Никомед безмолвно повинуется.
Трехсотшестидесятый день похода. Никомед не намерен спешить к смертному одру сестры
Ясный весенний день. Своим обычным размеренным и твердым шагом Никомед все описывает круги по проторенной дорожке.
Рядом с ним священник Бласко: он в чем-то горячо убеждает барона.
За ними, чуть приотстав, следуют Рамондо и мул.
Время от времени Рамондо «комментирует» слова Никомеда, гримасничая или стукая себя кулаком по лбу: он явно возмущен несокрушимым упрямством хозяина, который ведет себя так нахально и всем своим видом показывает, что слова священника его нисколько не трогают.
– Родственные чувства, чувство милосердия, – говорит Бласко, – обязывают вас сию же минуту прервать поход и вернуться в замок, чтобы сказать последнее «прости» своей сестре Аделаиде, которая вот-вот покинет нас навсегда.
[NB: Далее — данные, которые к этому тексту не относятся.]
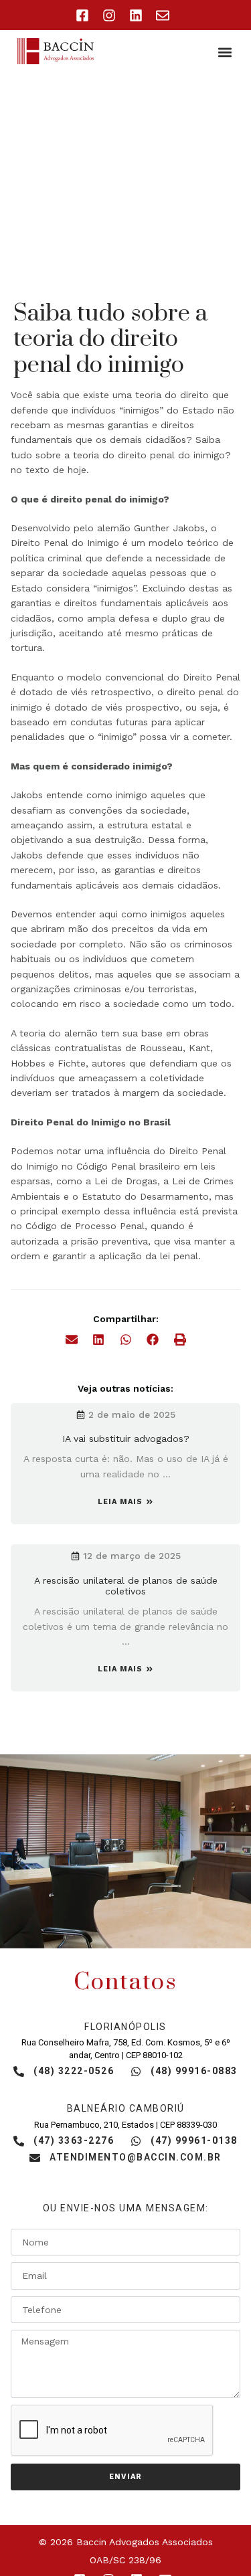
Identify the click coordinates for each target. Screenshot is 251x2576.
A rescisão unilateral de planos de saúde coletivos (126, 1586)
Никомед отвечает священнику, даже не глядя на него и говоря о себе в третьем лице:
– Сегодня утром Никомед ди Калатрава и его оруженосец Рамондо вознесли Богу молитву, чтобы возблагодарить его за то, что с его помощью они смогли преодолеть столько препятствий на своем пути. Вернуться назад значило бы нанести оскорбление Господу, одарявшему нас милостью своей все эти долгие двенадцать месяцев.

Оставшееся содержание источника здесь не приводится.